René Girard wurde Ehrendoktor vieler Universitäten, unter anderem der Universität Montreal, der Theologischen Fakultät der Universität Innsbruck, der Universität Antwerpen, der Universität Padua und der University of St Andrews.
Eine wichtige Erkenntnis Girards bestand in dem Aufweis eines mimetischen Begehrens des Menschen, welches er seiner Lektüre Cervantes’, Shakespeares, Stendhals, Dostojewskis, Flauberts und Prousts abgewann. Unter dem Gewinn eines erkenntnistheoretischen Aspekts eines literarisch bestimmten mimetischen Begehrens analysierte Girard nachfolgend die Dramen von Sophokles und Euripides und die ihm zugänglichen Ergebnisse ethnologischer Forschung von James Frazer, Lucien Lévy-Bruhl und Edward E. Evans-Pritchard. Einen dritten Schritt zu einer allgemeinen Formulierung einer mimetischen Theorie menschlicher Kultur unternahm Girard, indem er alt- und neutestamentliche Schriften und deren Wirkungsgeschichte hinsichtlich einer Möglichkeit einer Einheitlichkeit seiner eigenen Theoriefindung überprüfte.
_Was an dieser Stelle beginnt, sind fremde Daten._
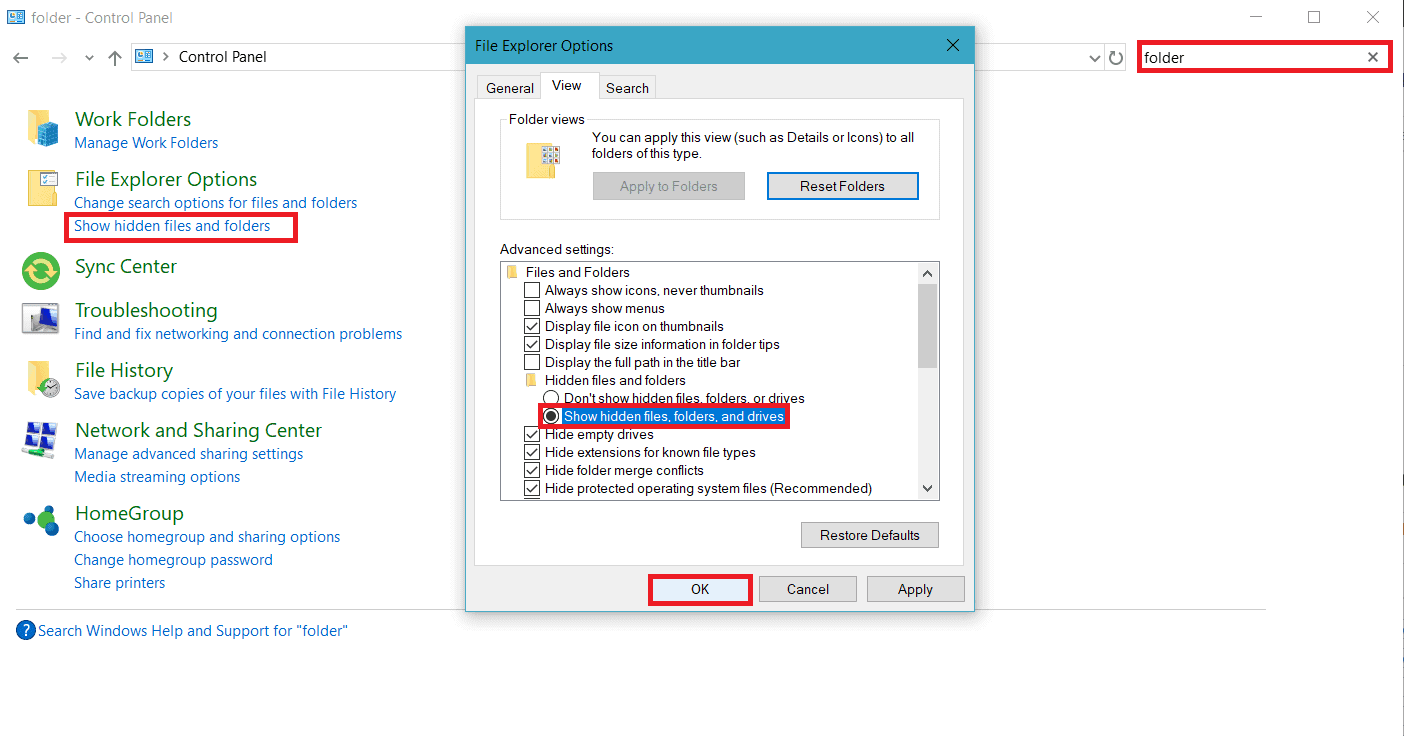This screenshot has width=1404, height=736.
Task: Click the navigation back arrow
Action: coord(20,57)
Ausgangspunkt der mimetischen Theorie von René Girard ist die Feststellung, dass menschliche Gesellschaften nur dann überleben können, wenn sie in der Lage sind, dem Ausbreiten der Gewalt innerhalb der Gruppe erfolgreich entgegenzuwirken.[3] Ursache zwischenmenschlicher Konflikte ist das Nachahmungsverhalten von Menschen, die in engem Kontakt miteinander leben: Dieses Verhalten stiftet Rivalität, Neid und Eifersucht, ist ansteckend, wird von allen Mitgliedern der Gruppe mitgetragen und führt zu raschen Gewalteskalationen, in denen das ursprüngliche Objekt keine Rolle mehr spielt: sie werden lediglich durch das Imitieren des Anderen in Gang gehalten.[4]
Für das Aneignungsverhalten und die nachfolgende Nachahmung des gewalttätigen Verhaltens wird von Girard der Begriff „Mimesis“ verwendet, um damit den Abstand von der geläufigen Thematisierung des imitativen Verhaltens – die in der von Platon und Aristoteles begonnenen Tradition steht – als Nachahmung äußerlicher Darstellungen, Gestik oder Mimik hervorzuheben.[5]
Die Entwicklung des religiösen Denkens in den früheren archaischen Gesellschaften unserer Vorfahren geht mit der Abarbeitung von Normen einher, die das Ausbreiten der Gewalt innerhalb der Gruppe verhindern oder steuern. Für archaische Gesellschaften ist das Bewusstsein, dass Mimesis und Gewalt dasselbe Phänomen sind, von zentraler Bedeutung. Gewalt wird verhindert, indem man die mimetische Verdoppelung/Spiegelung zwischen Individuen derselben Gruppe verbietet. Verbote, die von archaischen Religionen aufgestellt werden, sind aus dieser Perspektive zu deuten und sind umso aufschlussreicher, je absurder sie uns erscheinen (etwa das Verbieten von Zwillingen, Spiegeln usw.).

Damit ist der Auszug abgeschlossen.